Отчего же он всегда ходил с мечтательно поникшими глазами? Почему вслед за ним шаг-в-шаг плелась тень, что проникала в его голову и шептала ему, что он одинок? В сущности, его «одиночество» таковым не являлось, ведь к нему часто обращались за советом, за помощью, и он всегда был рядом и был рад помогать. Но, отдавая силы на помощь кому-то, те же силы селили в нём уверенность в том, что им пользуются. Будто бы в этой «сделке» ему недоплатили. Было ли это правдой, известно лишь наверху, важно лишь то, что это было правдой для него.
«Доверие – высшая степень чувства к человеку, высшая степень уверенности в себе» – такой тезис он ставил в абсолют. Оно подорвалось в нём ещё на пороге пятнадцатилетия. Этот возраст – всегда время изменений, в первую очередь ментальных. Именно тогда Евгений впервые познал радость и тяготы любви. Именно оттого он перестал играть в футбол шариком из бумаги с парнями на переменке, перестал ходить в компьютерные клубы после школы – всё время до наступления ночи было только её. Плата за это последовала мгновенно – смех над девушкой, задевавший его сильнее, чем её, постановка вопроса о мужестве Евгения, так часто гулявшего с Ней, а не с Ними.

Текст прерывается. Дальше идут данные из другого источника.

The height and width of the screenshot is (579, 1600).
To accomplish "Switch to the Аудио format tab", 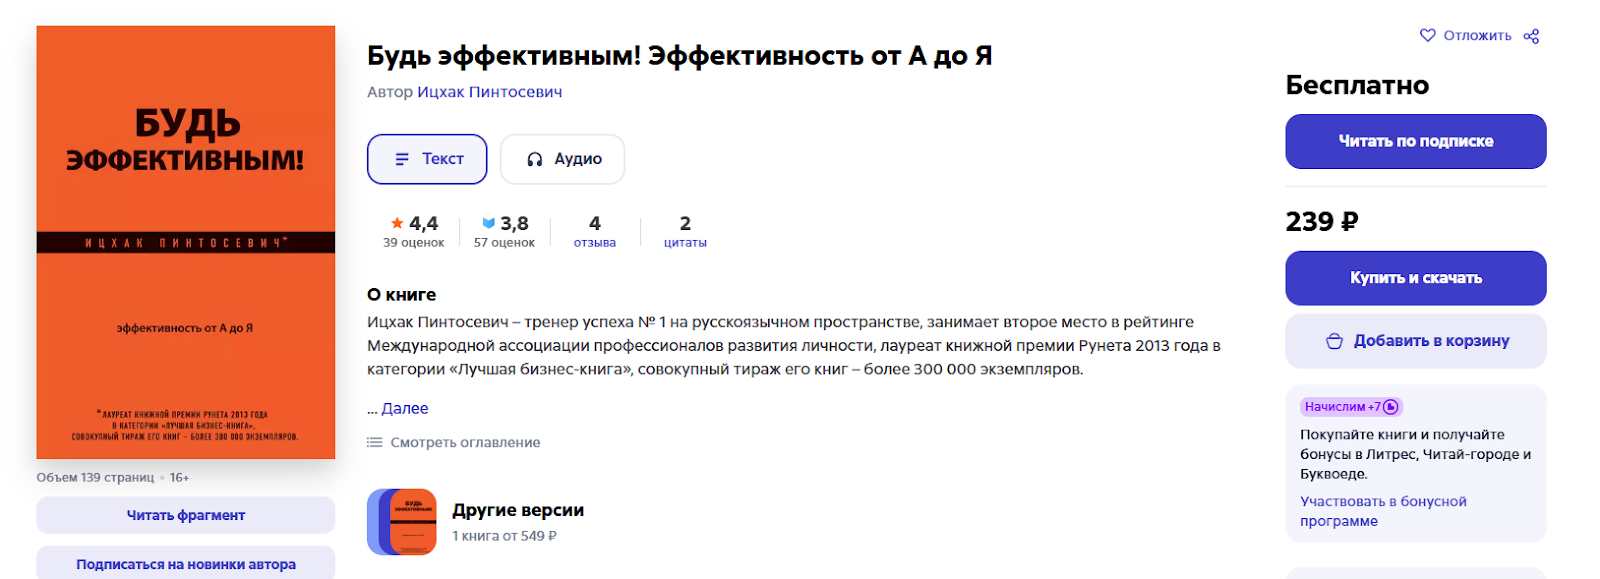I will [563, 159].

Раз – и не с кем идти домой после школы; два – и девушки уже нет; три – вопрос в голове: «Нужны ли друзья?»
Возможно, ему отчасти и хотелось, чтобы это было явью. Он мыслил образами и этими образами жил. Со временем его нарочитое одиночество и социопатия начали казаться единицами романтичности. Он нарастил некий образ вокруг себя, что, как ему казалось, делало его до ужаса интересным.
Была у этого и обратная сторона. Ощущение всеобщей глухоты стало для него привычным. Это была привычка переживать внутри себя снегопады, тайфуны и смоги. А поделиться чем-то с другом (или кем-то ещё) – значит порушить образ. Желание постоянно носить маску со временем создало прочную связь между ним и реальностью, настолько прочную, что она пустила корни в его голову, обросла вокруг мозга и стала кривым зеркалом между его разумом и жизнью. Практически каждую ночь, лёжа в своей «постели», к нему приходила мысль, что, имея под две сотни друзей в соцсети, рассказать, что ему грустно, некому. Ни одно из трёхсот тридцати двух ушей не заинтересовано в его плаче.
«Стоит ли винить их в том, что я им не нужен? – подумал Евгений, проматывая список друзей. – Нет, зачем, у них свои дела, свои печали и улыбки, зачем докучать кому-то своей тоской?»
Ему хотелось оправдать растущую ненависть ко всему вокруг и даже к себе поисками своего места в жизни. Но он, дурак, искал только в глубине себя, среди кактусов и увядающих роз. Апатичная злость стала следствием пустой археологии и, распространяясь на всё вокруг, безо всякой на то причины превращала его жизнь в созерцание и рефлексию: без действия, без динамики, без жизни.
Евгений посмотрел на подъезд, затем набрал «23» на домофоне.
Придя в родительский дом, лицо Евгения четвёртый раз украсилось улыбкой. Уже в лифте губы что есть силы пытались искривиться. Сам он эту улыбку не любил – не стильно – но в ту секунду она была естественным отражением предвкушения чего-то волшебного. Превосходной натурой рассеивания туч внутри него. В миг все рефлексии отпали, образ, тщательно выстраиваемый им, сошёл на нет. Весь он – теперь эта улыбка.